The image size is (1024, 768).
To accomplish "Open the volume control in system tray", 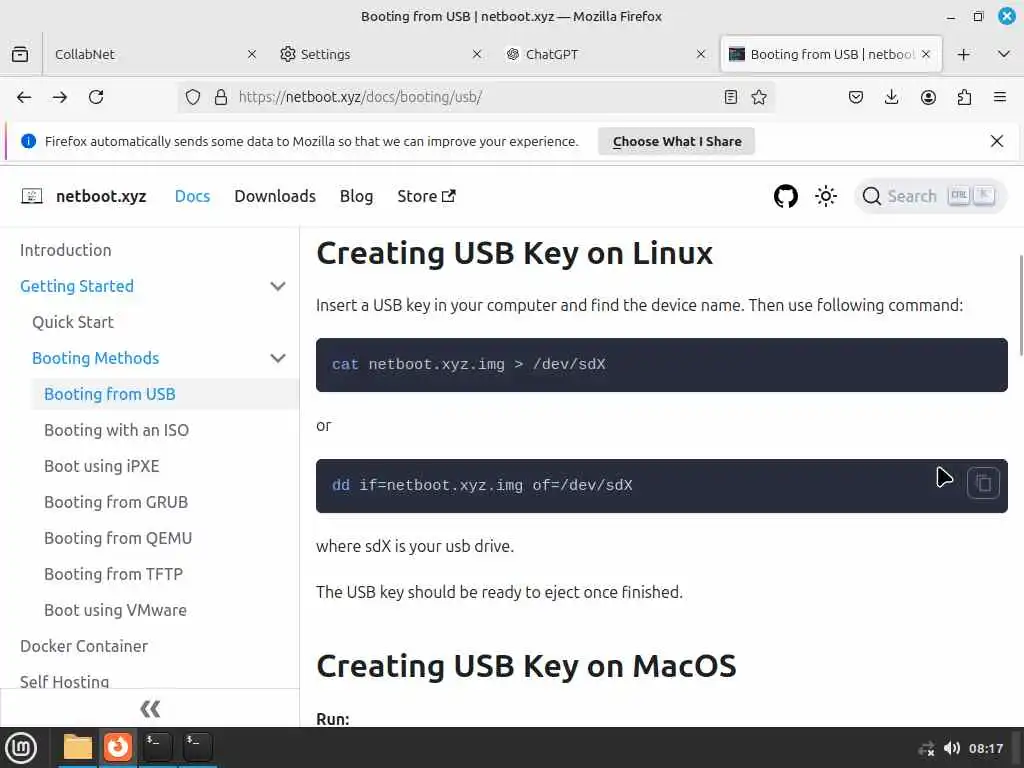I will click(x=952, y=748).
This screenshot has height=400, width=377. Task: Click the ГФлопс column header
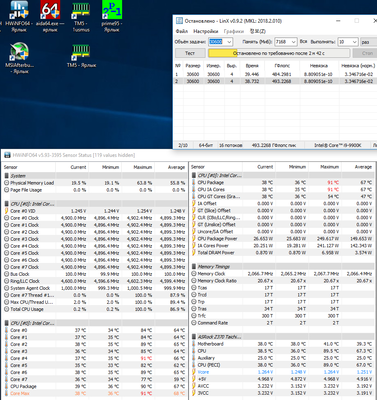(282, 66)
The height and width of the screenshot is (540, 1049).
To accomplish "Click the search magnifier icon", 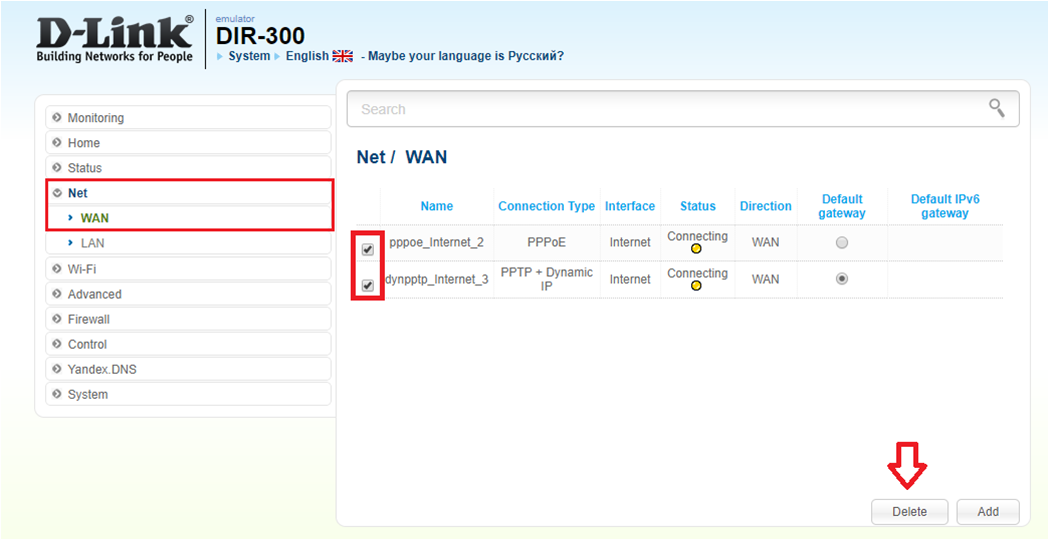I will [x=996, y=108].
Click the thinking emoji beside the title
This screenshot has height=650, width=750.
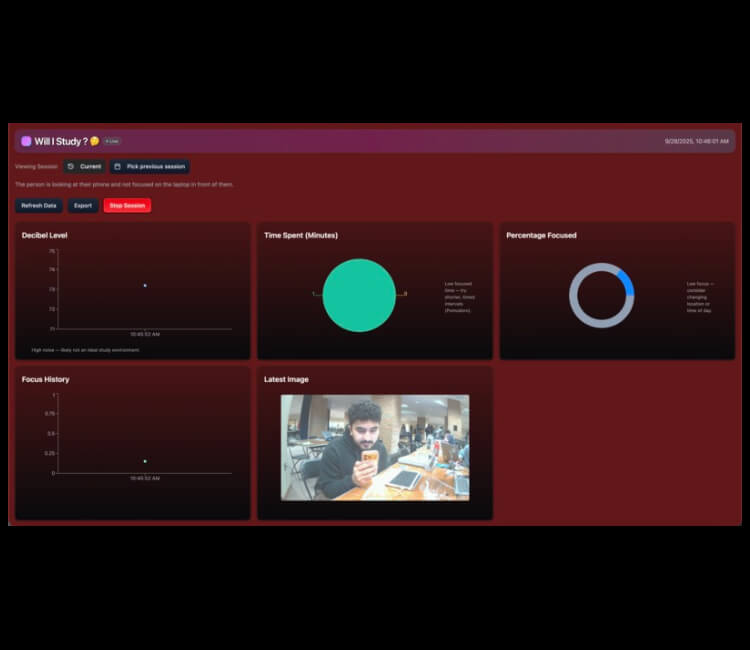[x=95, y=141]
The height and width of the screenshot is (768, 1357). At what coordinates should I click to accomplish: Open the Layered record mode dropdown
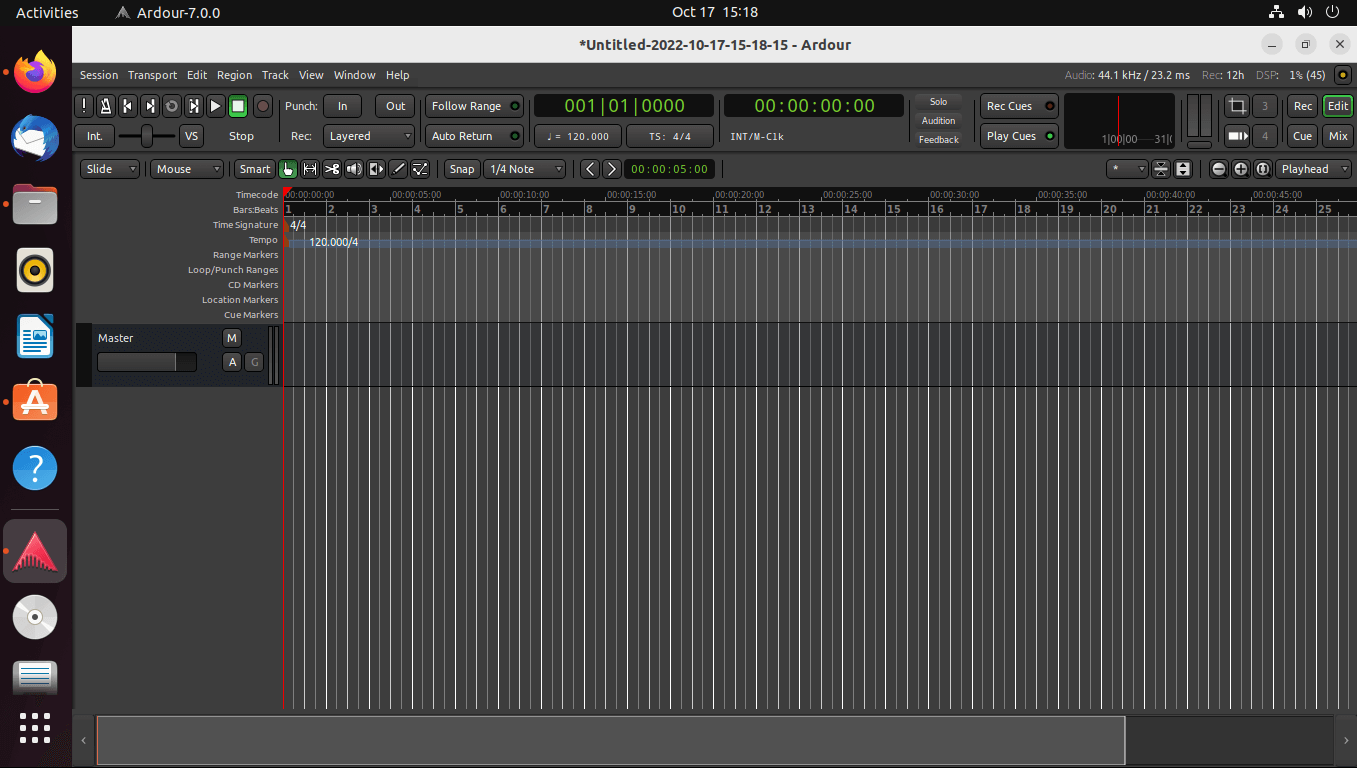[368, 136]
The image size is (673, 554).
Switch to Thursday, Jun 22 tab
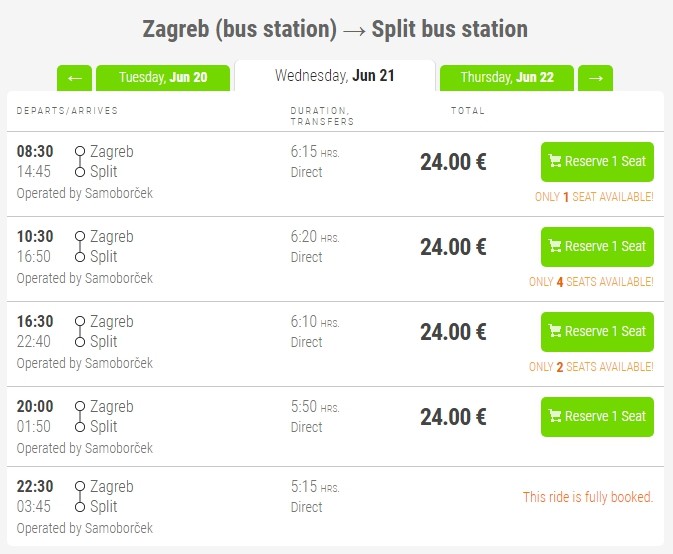(x=506, y=78)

◆ ◆ ◆

WORK TO COMPLETE:
From the line containing "The height and width of the screenshot is (768, 1357)." to the last line of the material, every line is to be reproduced exactly. No picture belongs in the copy.

SOLUTION FOR THIS PROBLEM:
The height and width of the screenshot is (768, 1357). At what coordinates should I click to accomplish: Open the Layered record mode dropdown
[368, 136]
The image size is (673, 554).
Switch to Thursday, Jun 22 tab
(x=506, y=78)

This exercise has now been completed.